Author : Michael Kimaid
Publisher : Routledge
Page : 162 pages
File Size : 25,72 MB
Release : 2015-03-27
Category : History
ISBN : 1317565428
This book is about how modernity affects our perceptions of time and space. Its main argument is that geographical space is used to control temporal progress by channeling it to benefit particular political, economic and social interests, or by halting it altogether. By incorporating the ancient Greek myth of the Titanomachy as a conceptual metaphor to explore the elemental ideas of time and space, the author argues that hegemonic interests have developed spatial hierarchy into a comprehensive system of technocratic monoculture, which interrupts temporal development in order to maintain exclusive power and authority. This spatial stasis is reinforced through the control of historical narratives and geographical settings. While increasingly comprehensive, the author argues that this state of affairs can best be challenged by focusing on the development of "unmappable places" which presently exist within the socio-spatial matrix of the modern world.
Author : Michael E Brooks
Publisher : Trillium
Page : 226 pages
File Size : 11,41 MB
Release : 2021-07-28
Category :
ISBN : 9780814258002
Presents the first comprehensive study of white supremacy and hate groups in the Buckeye State, from the colonial era to the present day.
Author : Nedda Gilbert
Publisher : The Princeton Review
Page : 564 pages
File Size : 11,62 MB
Release : 2004
Category : Business & Economics
ISBN : 9780375764189
"Our Best 357 Colleges is the best-selling college guide on the market because it is the voice of the students. Now we let graduate students speak for themselves, too, in these brand-new guides for selecting the ideal business, law, medical, or arts and humanities graduate school.

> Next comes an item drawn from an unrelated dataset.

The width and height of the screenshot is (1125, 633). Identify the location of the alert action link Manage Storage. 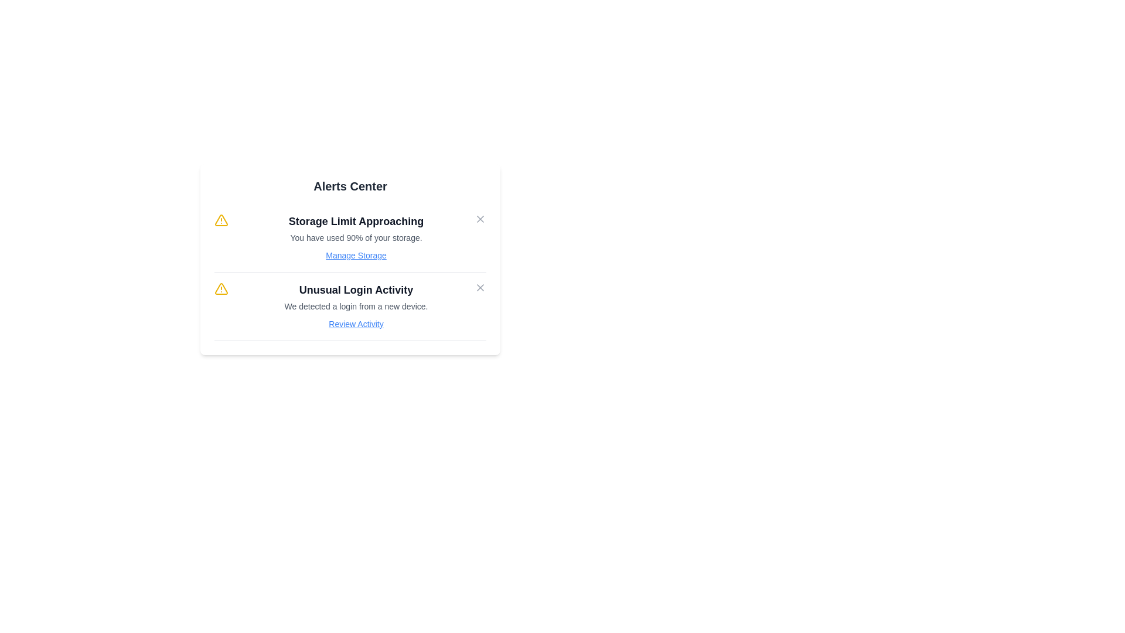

It includes detailed profiles; rankings based on student surveys, like those made popular by our Best 357 Colleges guide; as well as student quotes about classes, professors, the social scene, and more. Plus we cover the ins and outs of admissions and financial aid. Each guide also includes an index of all schools with the most pertinent facts, such as contact information. And we've topped it all off with our school-says section where participating schools can talk back by providing their own profiles. It's a whole new way to find the perfect match in a graduate school."
Author : Stuart R. Givens
Publisher : Popular Press
Page : 210 pages
File Size : 44,98 MB
Release : 1986
Category : Education
ISBN :
Author : Michael E. Brooks
Publisher :
Page : 0 pages
File Size : 14,47 MB
Release : 2014
Category : History
ISBN : 9781626193345
"The Ku Klux Klan in Wood County, Ohio"--
Author : Michael E. Doherty
Publisher : Psychology Press
Page : 148 pages
File Size : 42,63 MB
Release : 1996
Category : Psychology
ISBN : 9780863779510
This special issue of "Thinking and Reasoning" is devoted to social judgement theory SJT, which has its origins in Egon Brunswik's probabilistic functionalism.; The first paper discusses the history and theory of SJT and explores Hammond's distinction between coherence and correspondence criteria. The next paper presents the major methodological approaches of SJT, with a focus on the Lens Model. Four applications follow, including an exploration of the medical applications of SJT.